▶ _Task list_:
[1] Answer these questions from the text on the off-payroll working rules, one line each, marked (a), (b), (c):
(a) According to the HMRC estimate, what share of those who should operate the rules actually do so?
(b) From what date does responsibility for deciding whether the rules apply move to the public authority?
(c) How many times had the "Check employment status for tax service" been used?
[2] Duplicate a passage from the text on the off-payroll working rules. Begin at the words "To provide certainty", and stop after "or too high.".
[3] Go on with the text on the off-payroll working rules, picking up after its final sentence.

▶ _Excerpted text_:
Clause 7 and schedule 1 reform the off-payroll working rules—also known as the intermediaries legislation, or IR35—for individuals working in the public sector. The tax system needs to keep pace with the different ways in which people are working. As the Chancellor set out at both the autumn statement and the spring Budget, the public finances face a growing risk from the cost of incorporations. Indeed, the Government estimate that by 2021-22 the cost to the Exchequer from people choosing to work through a company will be more than £6 billion. A not insignificant part of that cost comes from people who are working through their own personal service company but who would be classed as employees if it were not for that company. The off-payroll working rules are designed to ensure that where individuals work in a similar way to employees, they pay broadly the same taxes as employees. However, non-compliance with these rules is widespread, and Her Majesty’s Revenue and Customs estimates that less than 10% of those who should operate these rules actually do so. As a result, more than £700 million is lost each year across the economy, of which about 20% relates to non-compliance in the public sector. This is neither sustainable nor fair, and we believe that public authorities, in particular, have a responsibility to taxpayers to ensure that the people working for them are paying the right amount of tax.
It is right that individuals doing the same job should be taxed in a similar way, regardless of whether or not they are working through a company. The changes being made by clause 7 and schedule 1 address this non-compliance in the public sector. They move responsibility for determining whether or not the off-payroll working rules apply, shifting it to the public authority that the individual is working for, from 6 April 2017. They also make the public authority, agency or other third party that pays the individual’s company responsible for operating PAYE on those payments. This will improve compliance with the rules, raising £190 million a year by 2021-22. It is important to note that the reform does not introduce a new tax liability, nor does it affect the genuinely self-employed; the change will simply ensure that the current rules are applied as intended.
To provide certainty and clarity where it is needed, HMRC has worked extensively with stakeholders to develop the new digital “Check employment status for tax service”, which public authorities can use to help implement the changes. That service has been live since last month, and it has now been used many thousands of times—more than 273,000 times—to assist people in applying the off-payroll rules.
People have told me that no matter what information they have put in, they have always been told that they have to pay more tax than they were expecting. Concerns have been raised with me about that online tool and its shortcomings, and about the fact that HMRC is always asking people to pay a level of tax that they think is wrong or too high.

▶ _Provided records_:
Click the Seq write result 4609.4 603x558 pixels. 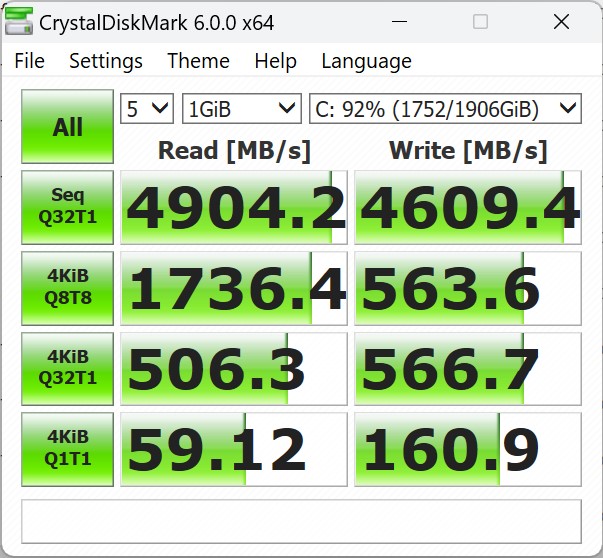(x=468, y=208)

...

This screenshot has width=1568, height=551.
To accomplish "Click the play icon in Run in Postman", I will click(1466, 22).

▶ _Answers for the tasks_:
[1]
(a) Less than 10%
(b) 6 April 2017
(c) More than 273,000 times

[2]
To provide certainty and clarity where it is needed, HMRC has worked extensively with stakeholders to develop the new digital “Check employment status for tax service”, which public authorities can use to help implement the changes. That service has been live since last month, and it has now been used many thousands of times—more than 273,000 times—to assist people in applying the off-payroll rules.
People have told me that no matter what information they have put in, they have always been told that they have to pay more tax than they were expecting. Concerns have been raised with me about that online tool and its shortcomings, and about the fact that HMRC is always asking people to pay a level of tax that they think is wrong or too high.

[3]
Given where we are in this Parliament, the best thing the hon. Lady can do is to send details on that, immediately and before Dissolution, so that HMRC can look at the factual issues. I am surprised by what she says, but let us ask HMRC to look at the practical issues she raises—while we are off doing other things, it can perhaps look at those if she supplies the information in the next few days. HMRC has worked with the Cabinet Office Crown Commercial Service to produce guidance for public authorities and has supported them to implement the changes.
Government amendment 10 is a technical one to ensure that the reform only applies to the public sector, as set out in the Government’s original announcement.
In conclusion, the Government believe it is essential to ensure that public funds are used correctly and that those in receipt of them are paying the correct amount of tax. The changes being made by clause 7 and schedule 1 will improve compliance with the tax rules, raising a substantial amount of revenue by 2021-22. I therefore ask Members to support this clause and schedule, along with clause 8, schedule 2, clauses 11 and 48, schedule 16 and clause 127.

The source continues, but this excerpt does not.